··· PASSAGE

Petrusha v. Korinek

Decision Date01 April 1927
Docket NumberNo. 40.,40.
Citation237 Mich. 583,213 N.W. 188
PartiesPETRUSHA v. KORINEK et al.
CourtMichigan Supreme Court

OPINION TEXT STARTS HERE

Error to Circuit Court, Gogebic County; George O. Driscoll, Judge.

Action by Mary Petrusha, administratrix of the estate of Michael Harrington, deceased, against John M. Korinek, and another, copartners doing business as the De Luxe Cab Company. From a judgment for plaintiff, defendants bring error. Reversed, and new trial granted.

Argued before the Entire Bench. Charles M. Humphrey, of Ironwood, E. W. MacPherran, of Duluth, Minn., and Ivan D. Wright, of Ironwood, for appellants.

Edward W. Massie, of Ironwood, for appellee.

STEERE, J.

Plaintiff had judgment in the above-entitled case in the circuit court of Gogebic county in the sum of $3,416 as damages for the wrongful death of her intestate imputed to the negligence of defendants.

······

*TO-DO LIST*.
• 1. How much did the circuit court award the plaintiff in the court case?
• 2. Copy out every line of the entries that contains the word "Instruction".

··· RAW RECORDS

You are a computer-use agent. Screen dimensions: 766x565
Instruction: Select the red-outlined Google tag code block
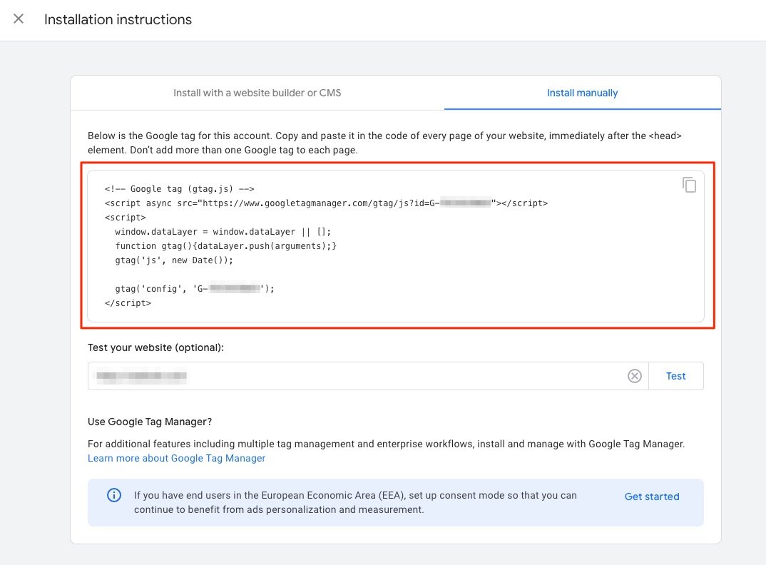[x=397, y=245]
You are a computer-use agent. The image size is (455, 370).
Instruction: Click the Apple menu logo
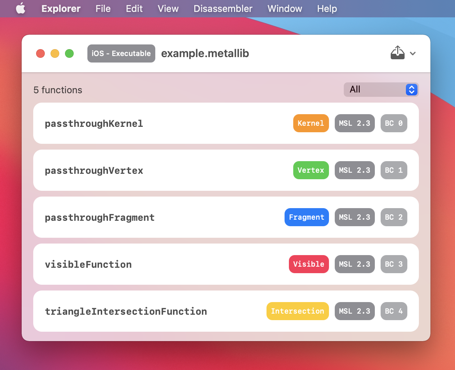click(21, 8)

······

*ANSWERS PER TASK*.
• 1. $3,416

• 2.
Instruction: Select the red-outlined Google tag code block
Instruction: Click the Apple menu logo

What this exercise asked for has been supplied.